━━ EXCERPT PROVIDED

So, I might not think of sharing it without seeing a button, and if I do think
of sharing something, but requires me to copy, go to Facebook, write a note,
paste, go to Twitter and do the same thing, I'll just be like "oh, forget it."
(unless I'm really excited... I shared the general link on Facebook, but not
any individual song).

I would think of sharing as a feature, rather than clutter. Here's my user
story - "As a user, I want to share this tasty jam with my bandmate so we can
shred together" (decided to have fun with that one).

It may be going to far, but you might even want to make sharing a song a call
to action ("Did you enjoy this song? Share it with friends!" [followed by big
fat Facebook & Twitter buttons])

------
biscarch
It's cool, but it's got some usability issues for "playing along" unless you
already know the chords, etc. The 1/2 time was also pretty choppy for me.

Rocksmith [1], which can be described as Guitar Hero for real guitars and
basses, does a pretty nice job with the UI, difficulty levels and such. It
would be cool to see a more open version of Rocksmith where you could load up
tabs/songs on demand.

For reference, I wouldn't pay for Soundslice, but I have already shelled out
$100+ on Rocksmith (Game, Bass expansion, songs, cords, guitars, etc) and am
willing to shell out more (Ex: A Rush Pack just came out I believe.)

[1]
[http://www.youtube.com/watch?feature=player_embedded&v=k...](http://www.youtube.com/watch?feature=player_embedded&v=kUXcLfe8LQ4#t=48s)

━━━━

SHORT PROBLEM 1: Condense the paragraph of the forum excerpt that begins "Rocksmith [1], which can be described" into a shorter version that keeps its main facts.

━━ RECORDS SUPPLIED

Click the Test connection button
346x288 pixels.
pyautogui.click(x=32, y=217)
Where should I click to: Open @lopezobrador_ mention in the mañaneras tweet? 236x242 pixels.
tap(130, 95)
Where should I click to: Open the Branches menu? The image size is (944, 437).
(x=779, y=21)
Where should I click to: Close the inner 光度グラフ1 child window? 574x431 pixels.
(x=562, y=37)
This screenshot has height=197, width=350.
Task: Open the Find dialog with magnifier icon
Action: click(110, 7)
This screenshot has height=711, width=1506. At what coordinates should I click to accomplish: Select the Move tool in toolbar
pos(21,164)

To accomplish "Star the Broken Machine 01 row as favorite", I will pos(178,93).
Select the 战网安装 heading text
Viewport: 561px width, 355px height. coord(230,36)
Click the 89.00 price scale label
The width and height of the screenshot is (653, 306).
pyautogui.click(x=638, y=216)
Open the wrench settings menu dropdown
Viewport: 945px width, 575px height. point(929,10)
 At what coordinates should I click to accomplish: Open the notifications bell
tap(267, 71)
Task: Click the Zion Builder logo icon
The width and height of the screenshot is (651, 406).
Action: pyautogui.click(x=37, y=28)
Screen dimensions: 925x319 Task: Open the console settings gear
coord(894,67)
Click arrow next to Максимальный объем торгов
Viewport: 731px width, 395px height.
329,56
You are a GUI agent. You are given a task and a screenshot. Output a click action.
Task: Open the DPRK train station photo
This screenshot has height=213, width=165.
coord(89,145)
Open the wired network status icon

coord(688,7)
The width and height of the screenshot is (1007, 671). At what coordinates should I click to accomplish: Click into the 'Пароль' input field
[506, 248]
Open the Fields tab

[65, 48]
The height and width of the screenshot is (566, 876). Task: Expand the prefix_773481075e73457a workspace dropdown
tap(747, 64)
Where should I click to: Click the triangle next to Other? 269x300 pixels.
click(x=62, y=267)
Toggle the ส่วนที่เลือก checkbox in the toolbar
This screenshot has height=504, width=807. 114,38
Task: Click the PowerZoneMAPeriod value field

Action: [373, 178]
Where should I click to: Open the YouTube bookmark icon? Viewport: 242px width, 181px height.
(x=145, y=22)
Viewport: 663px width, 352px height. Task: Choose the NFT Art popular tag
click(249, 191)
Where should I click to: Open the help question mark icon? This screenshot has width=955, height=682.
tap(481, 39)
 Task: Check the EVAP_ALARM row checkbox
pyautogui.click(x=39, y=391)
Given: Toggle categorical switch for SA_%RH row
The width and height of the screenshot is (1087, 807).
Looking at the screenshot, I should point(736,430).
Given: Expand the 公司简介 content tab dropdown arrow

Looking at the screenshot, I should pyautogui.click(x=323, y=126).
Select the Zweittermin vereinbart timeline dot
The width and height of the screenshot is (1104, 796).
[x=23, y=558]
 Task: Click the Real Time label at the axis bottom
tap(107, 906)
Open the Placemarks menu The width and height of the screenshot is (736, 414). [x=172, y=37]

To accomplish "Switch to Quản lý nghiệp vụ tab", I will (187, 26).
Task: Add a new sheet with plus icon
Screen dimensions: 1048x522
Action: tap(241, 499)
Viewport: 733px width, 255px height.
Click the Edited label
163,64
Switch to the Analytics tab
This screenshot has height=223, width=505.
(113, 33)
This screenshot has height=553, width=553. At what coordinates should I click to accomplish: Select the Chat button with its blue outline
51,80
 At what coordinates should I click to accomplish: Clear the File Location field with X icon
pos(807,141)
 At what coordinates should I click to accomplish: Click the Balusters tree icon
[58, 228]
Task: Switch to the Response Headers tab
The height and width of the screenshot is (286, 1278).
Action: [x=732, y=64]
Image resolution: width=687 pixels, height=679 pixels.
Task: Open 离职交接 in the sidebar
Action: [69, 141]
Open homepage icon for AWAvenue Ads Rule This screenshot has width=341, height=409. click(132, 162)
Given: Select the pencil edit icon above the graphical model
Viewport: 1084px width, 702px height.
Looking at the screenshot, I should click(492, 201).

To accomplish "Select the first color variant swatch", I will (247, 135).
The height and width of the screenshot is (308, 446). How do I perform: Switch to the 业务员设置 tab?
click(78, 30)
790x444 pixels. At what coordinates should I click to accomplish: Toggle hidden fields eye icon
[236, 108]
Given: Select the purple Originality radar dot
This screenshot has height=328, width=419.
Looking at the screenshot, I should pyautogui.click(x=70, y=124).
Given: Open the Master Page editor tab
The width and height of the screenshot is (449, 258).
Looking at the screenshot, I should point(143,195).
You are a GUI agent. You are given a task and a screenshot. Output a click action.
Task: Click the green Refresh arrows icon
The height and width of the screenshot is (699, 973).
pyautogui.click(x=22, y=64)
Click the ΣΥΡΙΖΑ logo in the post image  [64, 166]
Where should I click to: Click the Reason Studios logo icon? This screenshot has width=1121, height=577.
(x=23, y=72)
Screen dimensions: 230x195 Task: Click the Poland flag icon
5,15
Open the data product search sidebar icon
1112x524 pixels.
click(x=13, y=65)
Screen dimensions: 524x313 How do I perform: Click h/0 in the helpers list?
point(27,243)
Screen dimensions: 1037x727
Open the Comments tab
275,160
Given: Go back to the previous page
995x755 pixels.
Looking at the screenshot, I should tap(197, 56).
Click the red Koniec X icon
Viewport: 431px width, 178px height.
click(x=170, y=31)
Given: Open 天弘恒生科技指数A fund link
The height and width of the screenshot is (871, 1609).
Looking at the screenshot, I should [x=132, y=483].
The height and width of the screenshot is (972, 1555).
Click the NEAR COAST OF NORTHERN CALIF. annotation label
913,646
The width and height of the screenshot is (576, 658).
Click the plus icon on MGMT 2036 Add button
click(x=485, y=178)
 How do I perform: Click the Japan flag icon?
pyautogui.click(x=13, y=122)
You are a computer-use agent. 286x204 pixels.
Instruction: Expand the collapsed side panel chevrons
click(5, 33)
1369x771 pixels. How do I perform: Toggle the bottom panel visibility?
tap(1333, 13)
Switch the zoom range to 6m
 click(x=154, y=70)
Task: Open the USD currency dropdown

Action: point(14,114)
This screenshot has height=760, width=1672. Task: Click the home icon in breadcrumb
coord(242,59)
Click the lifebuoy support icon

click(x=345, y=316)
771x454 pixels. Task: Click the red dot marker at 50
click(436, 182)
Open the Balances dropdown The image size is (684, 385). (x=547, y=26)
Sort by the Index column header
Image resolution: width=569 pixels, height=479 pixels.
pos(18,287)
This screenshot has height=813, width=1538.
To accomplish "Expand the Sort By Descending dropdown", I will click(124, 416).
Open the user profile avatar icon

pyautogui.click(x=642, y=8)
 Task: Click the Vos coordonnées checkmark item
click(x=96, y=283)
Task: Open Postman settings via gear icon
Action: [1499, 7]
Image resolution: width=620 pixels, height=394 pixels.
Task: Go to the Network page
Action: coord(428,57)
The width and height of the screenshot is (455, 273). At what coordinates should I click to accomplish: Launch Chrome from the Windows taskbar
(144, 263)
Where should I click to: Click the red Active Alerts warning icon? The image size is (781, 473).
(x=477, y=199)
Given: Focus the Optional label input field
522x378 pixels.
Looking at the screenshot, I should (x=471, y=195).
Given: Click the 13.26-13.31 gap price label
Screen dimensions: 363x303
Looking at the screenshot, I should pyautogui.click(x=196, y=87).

━━━━

SHORT PROBLEM 2: In the rows, from the line with "Where should I click to: Open the Branches" up to and including the line with "pos(21,164)", swap "toolbar" for "tool palette" and give those lines again with everything else unchanged.

WORKED SOLUTION 1: Rocksmith, essentially Guitar Hero for real guitars and basses, handles its UI, difficulty levels and similar features well. A more open version that could load tabs or songs on demand would be welcome.

WORKED SOLUTION 2:
Where should I click to: Open the Branches menu? The image size is (944, 437).
(x=779, y=21)
Where should I click to: Close the inner 光度グラフ1 child window? 574x431 pixels.
(x=562, y=37)
This screenshot has height=197, width=350.
Task: Open the Find dialog with magnifier icon
Action: click(110, 7)
This screenshot has height=711, width=1506. At what coordinates should I click to accomplish: Select the Move tool in tool palette
pos(21,164)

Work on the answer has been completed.